Film distributors have cottoned on to the fact that text messaging is a

good way to get the kids down the flicks on a Friday night. In November,

Warner embarked on a text campaign to get even more people to go to see

Harry bloody Potter but Campaign's favourite has to be UIP's SMS

campaign for American Pie 2. Those who took part were rewarded with some

tongue-in-cheek advice on sexual adventures from the lead character.



5. Nike Run London



The Run London campaign relied on messages sent to friends by other

participants encouraging them to take part in the race, and the number

at the bottom allowed them to register. Text messages were also used to

remind people to attend the training runs, reminding people an hour

before each run not to wimp out. A, ahem, runaway success.



6. Channel 4's Flava



Pioneering a new technology called D.ext, Channel 4 sent viewers SMS

messages showing them how to copy the dance moves of the acts on its

black music show, Flava. An interesting idea that shows an understanding

of the audience - will it attract more viewers though?



7. Applebelly



The First Leisure Holdings company subsidiary launched a scheme to send

clubbers tickets to nightclubs as SMS messages in July. The new

"Mtickets" are aimed at the 18- to 25-year-old market.



8. Esquire



In June, Esquire offered its readers a chance to win a gambling holiday

in Las Vegas complete with £10,000 spending money. Very generous.

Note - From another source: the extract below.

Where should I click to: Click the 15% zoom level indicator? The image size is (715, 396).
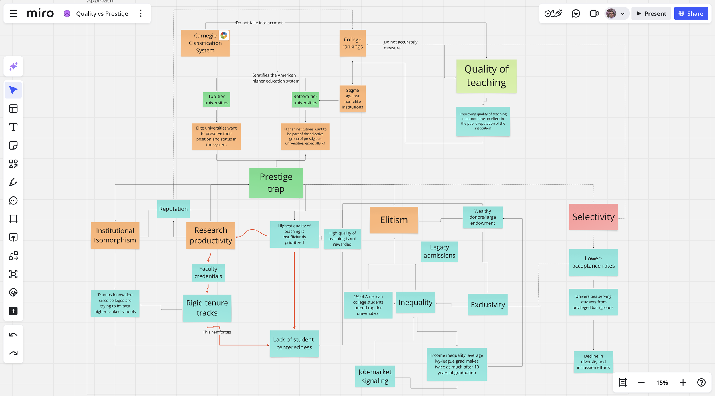click(662, 383)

But what was interesting was its use of Quartez technology - essentially

this is a form of wireless scratchcard. A message is sent to a number

printed in the mag and if you receive a message back that matches your

number ... bingo! You're off to Vegas.



9. Pepsi



In an attempt to develop some cool status among the nation's clubbers,

the drinks company got together with the Liverpool club Cream to run a

"blag it" competition. Prospective punters were invited in October to

send in their best "blags" in a bid to worm their way on to the guest

list for the Cream event sponsored by Pepsi. A good shot at getting down

with the kids.



10. More



In the summer, More teamed up with Vodafone in a drive to try and get

more readers to take their phones away with them on holiday. More

readers were sent a number of SMS messages over the summer period while

they sunned themselves, including: "How many guys can U persuade 2 drop

their trousers & flash their bum?" Oh God.